< Ezechiël 9 >

1 Daarna riep Hij voor mijn oren met luider stem, zeggende: Doet de opzieners der stad naderen, en elkeen met zijn verdervend wapen in zijn hand.
以後我聽見他高聲喊說:「懲罰此城的,快來! 每人手中應拿著毀滅的工具。」
2 En ziet, zes mannen kwamen van den weg der Hoge poort, die gekeerd is naar het noorden, en elkeen met zijn verpletterend wapen in zijn hand; en een man in het midden van hen was met linnen bekleed, en een schrijvers-inktkoker was aan zijn lenden; en zij kwamen in, en stonden bij het koperen altaar.
看,有六個人從上邊朝北的門走來,每人拿著破壞的武器。他們中間有一個人身穿細麻衣,腰間帶著書記的墨盒。他們來到,就站在銅祭壇旁。
3 En de heerlijkheid des Gods van Israel hief zich op van den cherub, waarop Hij was, tot den dorpel van het huis; en Hij riep tot den man, die met linnen bekleed was, die de schrijvers-inktkoker aan zijn lenden had.
那停在革魯賓上的以色列的天主光榮,就由革魯賓身上升起,來到聖殿的門限上,叫將那身穿細麻衣,腰間帶著墨盒的人召來。
4 En de HEERE zeide tot hem: Ga door, door het midden der stad, door het midden van Jeruzalem, en teken een teken op de voorhoofden der lieden, die zuchten en uitroepen over al die gruwelen, die in het midden derzelve gedaan worden.
上主對他說:「你要走遍此城,即走遍耶路撒冷,凡因城充發生的醜惡之事而悲痛哀號的人,要在他們額上劃一個十字記號。」
5 Maar tot die anderen zeide Hij voor mijn oren: Gaat door, door de stad achter hem, en slaat, ulieder oog verschone niet, en spaart niet!
以後我聽見他向其餘的人說:「你們也跟著他走遍全城擊殺,你們的眼不要憐視,一點也不要顧惜;
6 Doodt ouden, jongelingen en maagden, en kinderkens en vrouwen, tot verdervens toe; maar genaakt aan niemand, op denwelken het teken is, en begint van Mijn heiligdom. En zij begonnen van de oude mannen, die voor het huis waren.
把老人、少年、處女、嬰兒和婦女都要殺盡滅絕;但凡額上有十字記號的人,不可走近。你們從聖所這裏開始。」果然他們就從在聖殿前的長老開始。
7 En Hij zeide tot hen: Verontreinigt het huis, en vervult de voorhoven met verslagenen; gaat henen uit. En zij gingen henen uit, en zij sloegen in de stad.
以後又向他們說:「你們要玷污這聖殿,使被殺者充塞整個庭院,然後出去!」他們就出去,在城中擊殺。

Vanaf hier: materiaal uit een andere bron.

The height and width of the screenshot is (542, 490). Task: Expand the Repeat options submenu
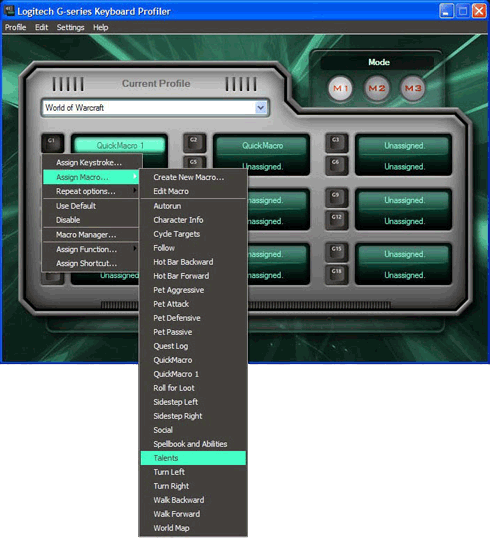tap(91, 191)
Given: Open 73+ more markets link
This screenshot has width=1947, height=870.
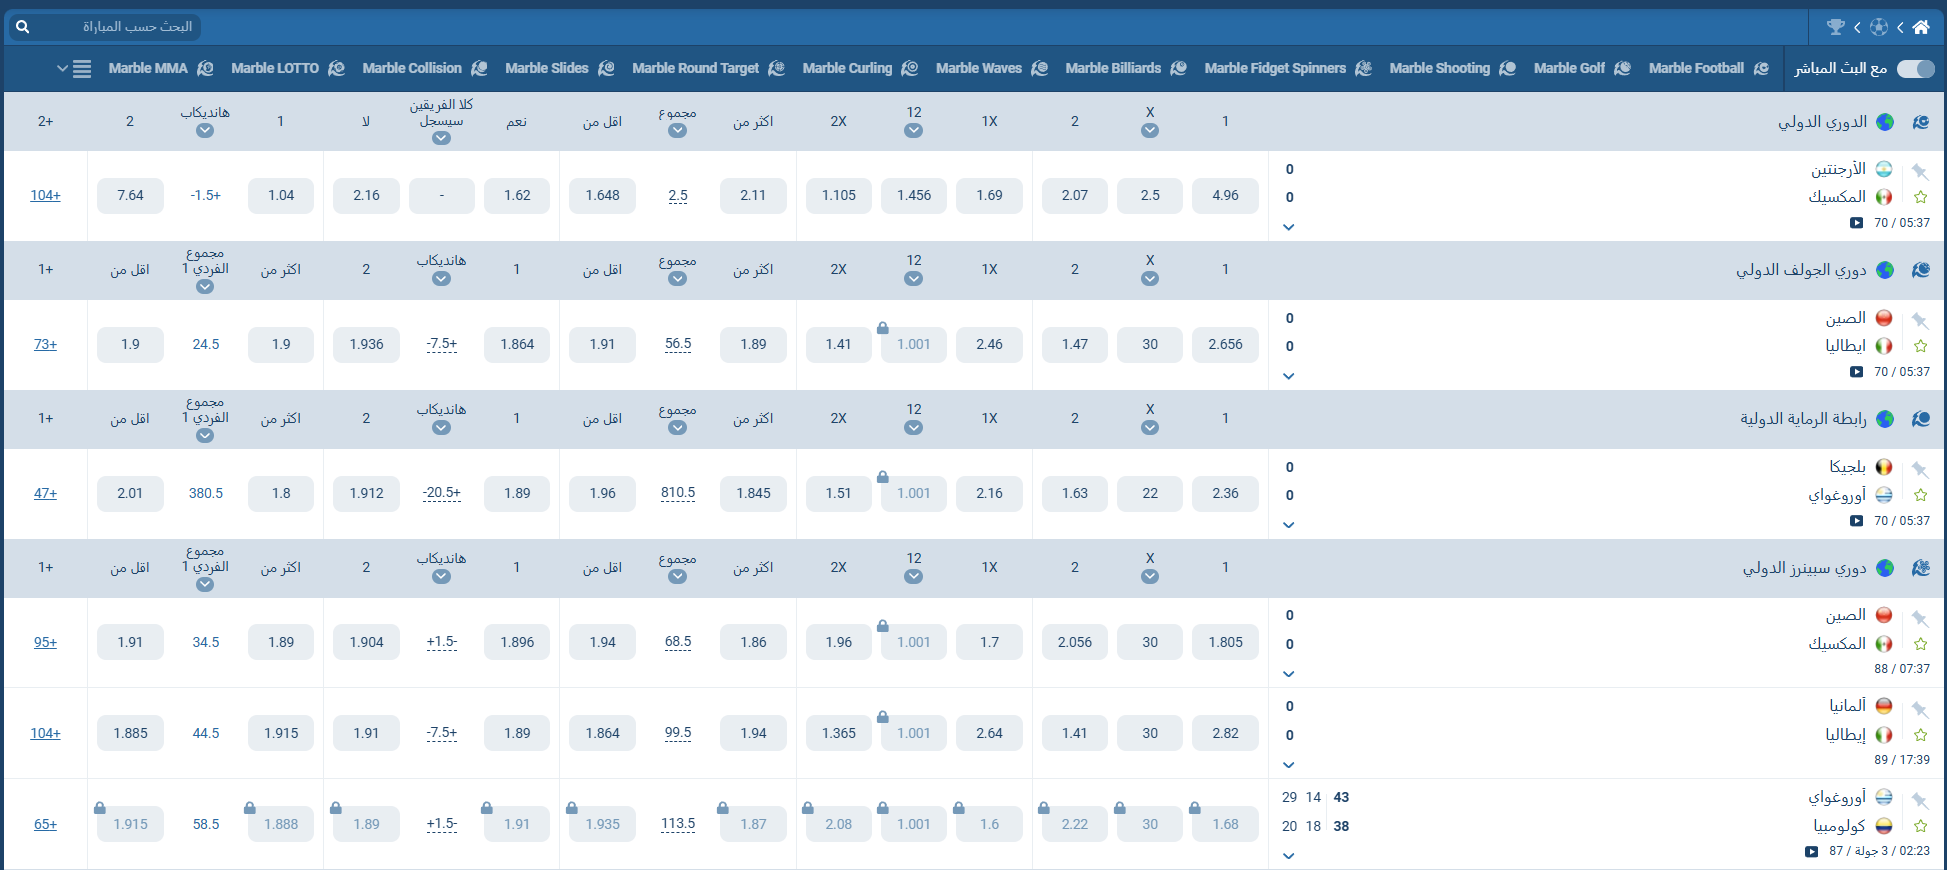Looking at the screenshot, I should (45, 344).
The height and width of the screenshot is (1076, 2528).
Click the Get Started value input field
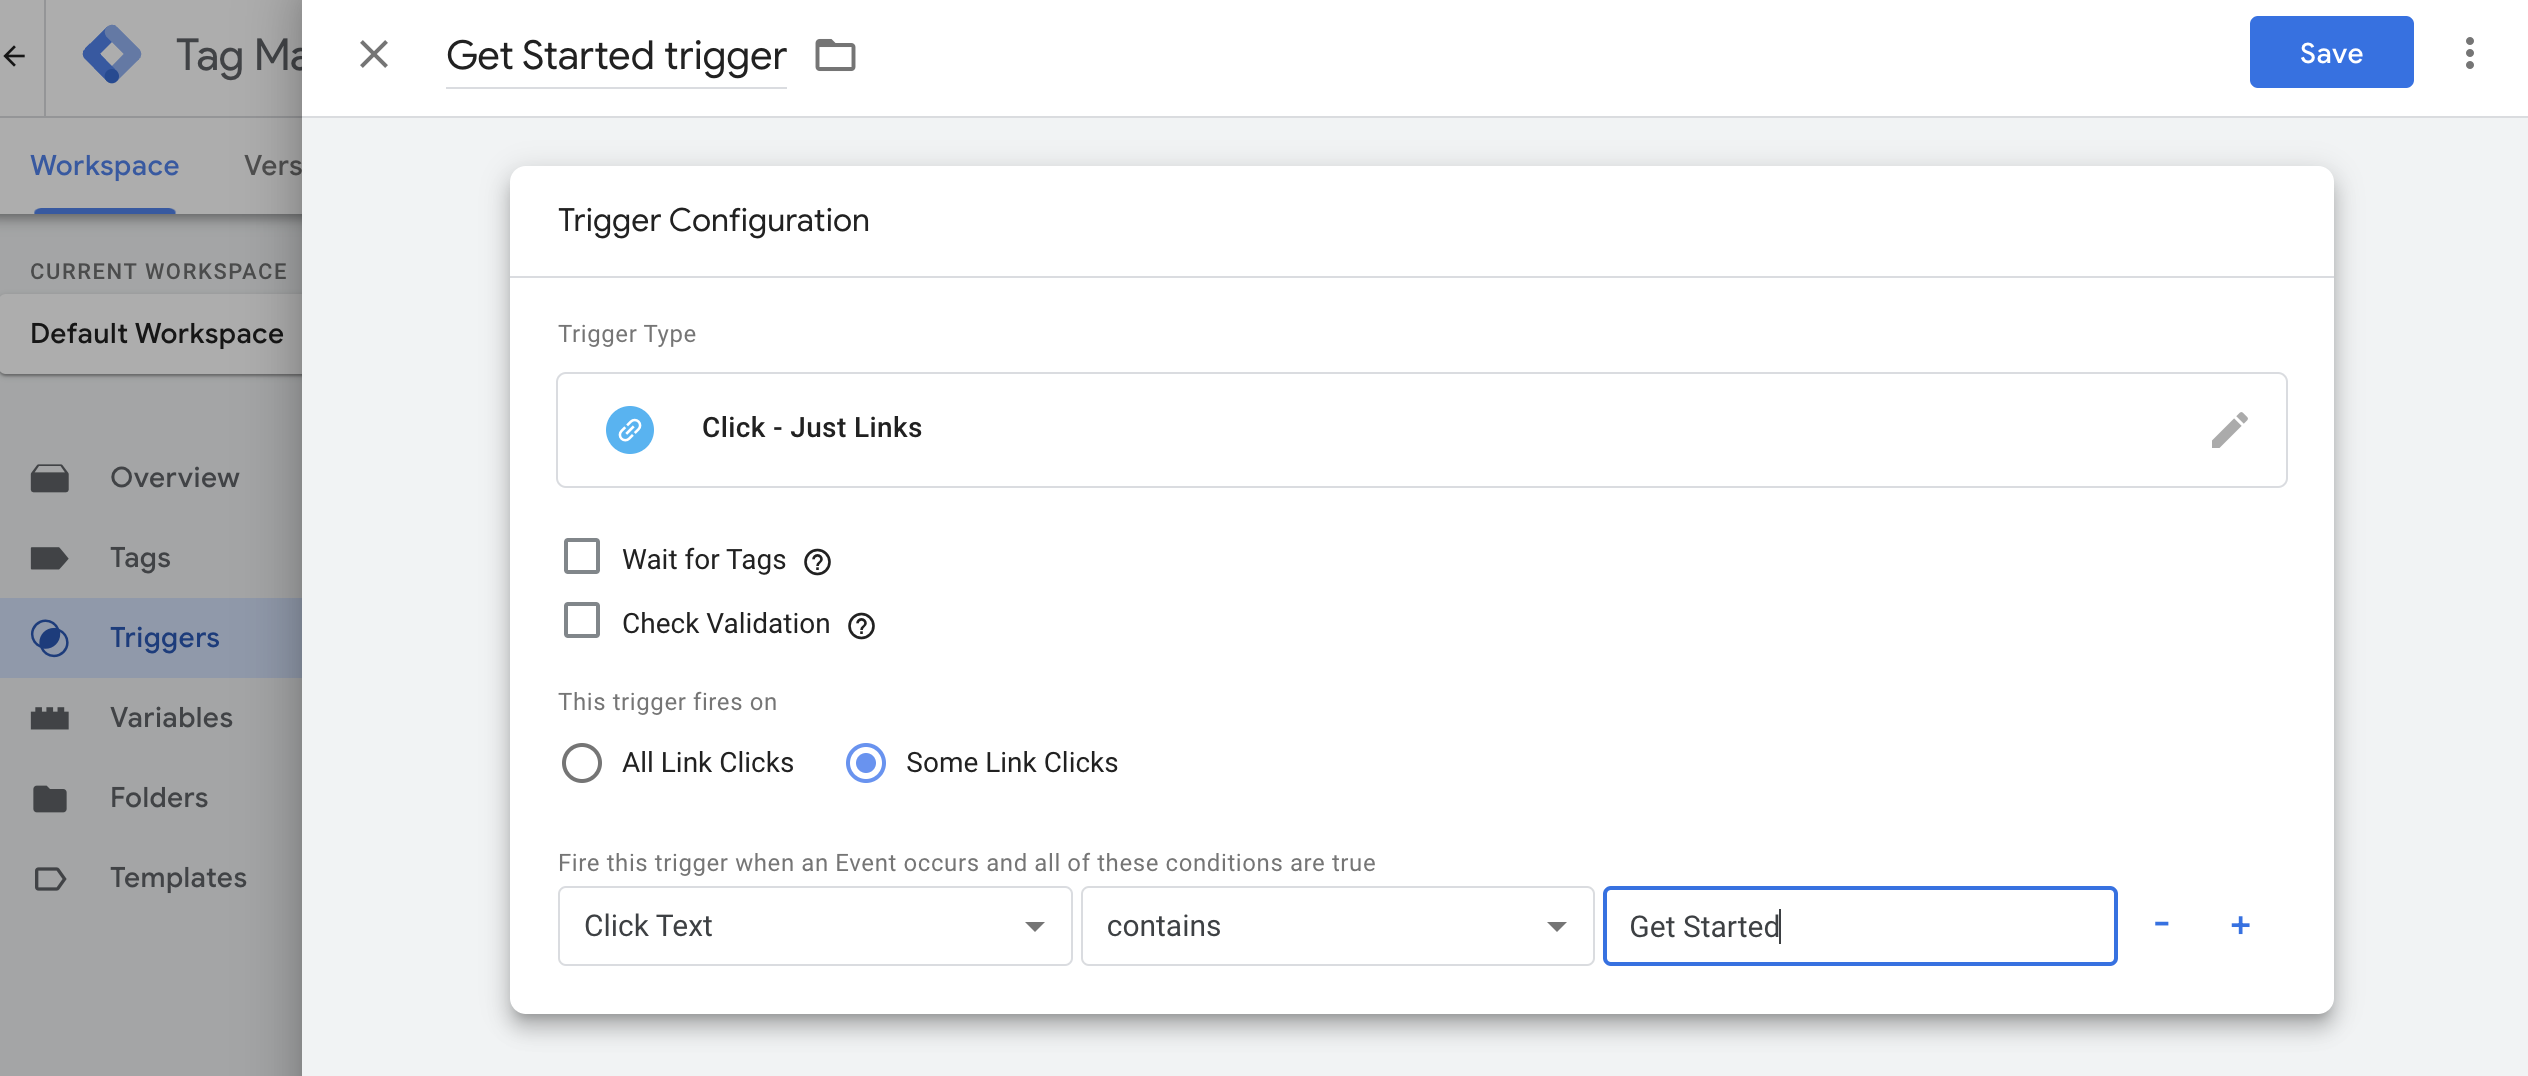pyautogui.click(x=1859, y=926)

8 Het geschiedde nu, als zij hen geslagen hadden, en ik overgebleven was, dat ik op mijn aangezicht viel, en riep, en zeide: Ach, Heere HEERE, zult Gij al het overblijfsel van Israel verderven, met Uw grimmigheid uit te gieten over Jeruzalem?
他們去擊殺時,只留下我一人。我就伏地掩面呼求說:「哎! 吾主上主,你在耶路撒冷發洩你的憤怒,要滅絕以色列的遺民嗎﹖」
9 Toen zeide Hij tot mij: De ongerechtigheid van het huis van Israel en van Juda is gans zeer groot, en het land is met bloed vervuld, en de stad is vol van afwijking; want zij zeggen: De HEERE heeft het land verlaten, en de HEERE ziet niet.
他回答我說:「以色列和猶大的家族,實在罪大惡極;此地充滿了血債,滿城都是暴行,他們還說:上主已離棄了此地,上主看不見。
10 Daarom ook, wat Mij aangaat, Mijn oog zal niet verschonen, en Ik zal niet sparen; Ik zal hun weg op hun hoofd geven.
因此,我的眼也決不憐視,一點也不顧惜;反而我要把他們的行為,歸在他們頭上。」
11 En ziet, de man, die met linnen bekleed was, aan wiens lenden de inktkoker was, bracht bescheid weder, zeggende: Ik heb gedaan, gelijk als Gij mij geboden hadt.